BRATISLAVA – Peter is a young Slovak journalist, just 21, and splits his time between writing for the financial-advice pages of a leading economic paper and finishing his university degree.

When I was a greenhorn reporter like him – in the inland deserts of Southern California – I, too, could be intimidated by an imperious, tough-talking official. So I wasn’t surprised to hear of Peter’s recent struggle to extract information from a spokesman for the Slovak social-insurance agency whom he says is “famous for answering by saying nothing.” But the flak happens to be close to the ruling party in government, as is the agency boss.

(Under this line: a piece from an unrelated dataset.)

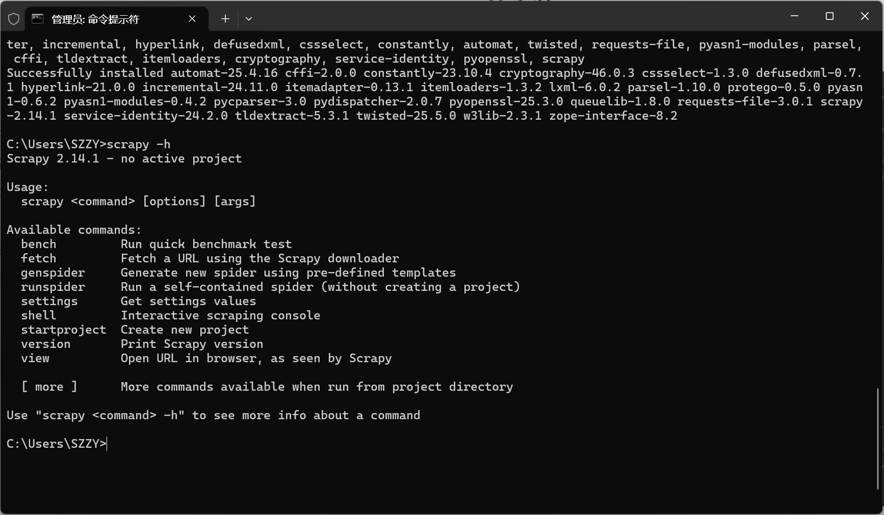Maximize the terminal window
This screenshot has width=884, height=515.
point(829,16)
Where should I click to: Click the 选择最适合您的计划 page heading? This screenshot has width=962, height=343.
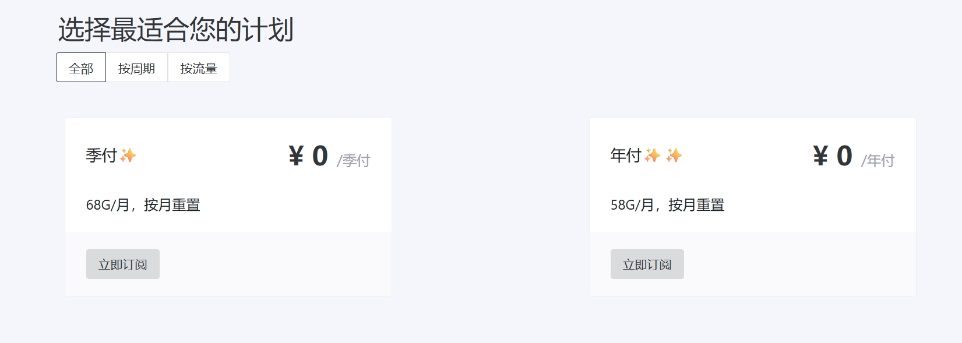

When Peter’s article appeared, the spokesman hit him with five pages full of complaints. Only a few cited minor factual errors, says Peter; the rest read like he was simply irritated with the article itself.

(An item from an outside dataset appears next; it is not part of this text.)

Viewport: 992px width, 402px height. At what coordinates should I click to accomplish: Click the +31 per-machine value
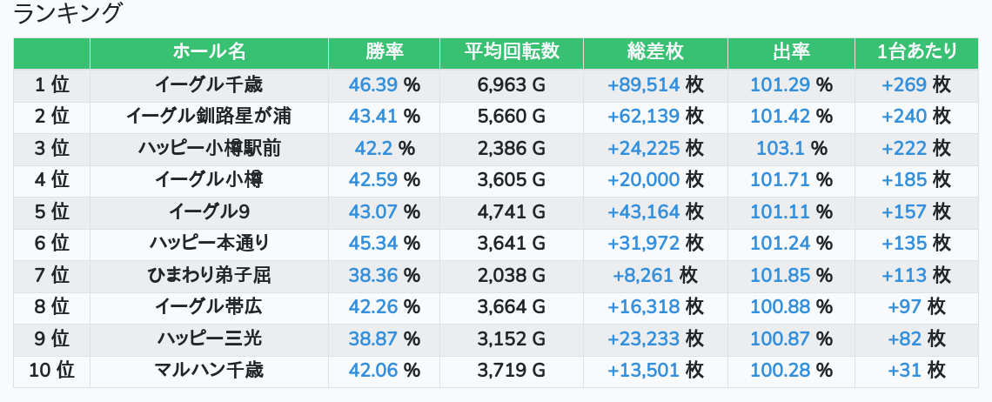click(905, 371)
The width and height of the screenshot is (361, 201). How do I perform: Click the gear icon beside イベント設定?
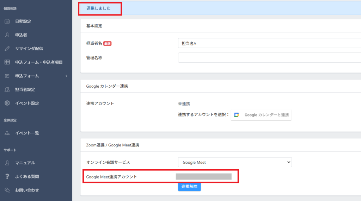7,103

“Don’t worry,” Peter’s editor told him. “I’ll handle it.”

That’s apparently not enough for the young reporter, who didn’t want to be further identified, or his paper either, since the matter is yet to be resolved.

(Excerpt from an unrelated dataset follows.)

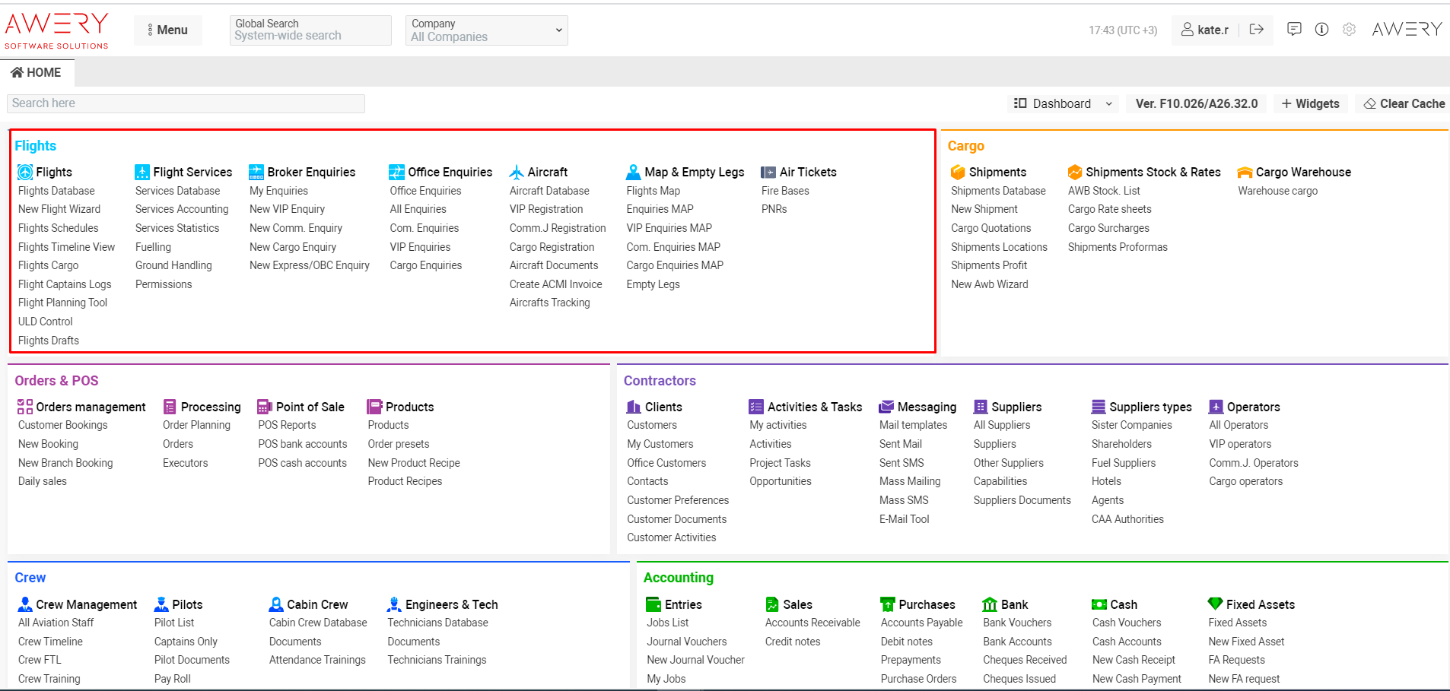Click the Map & Empty Legs icon
The width and height of the screenshot is (1450, 691).
click(633, 173)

“I want to learn how to speak with people like this, to be sure of what my rights are,” says Peter.

That’s why he was among the dozens of journalists who attended the “Journalists in Conflict” conference this week in Bratislava – to mark World Press Freedom Day. Not war-zone conflict, but the sorts of conflict reporters run into with sources, employers, the audience, or their own self-interest.

The forum, though, opened a window onto the myriad issues affecting Slovakia and its post-Communist neighbors, from worsening economic pressures, to the various forms of political coercion. (more…)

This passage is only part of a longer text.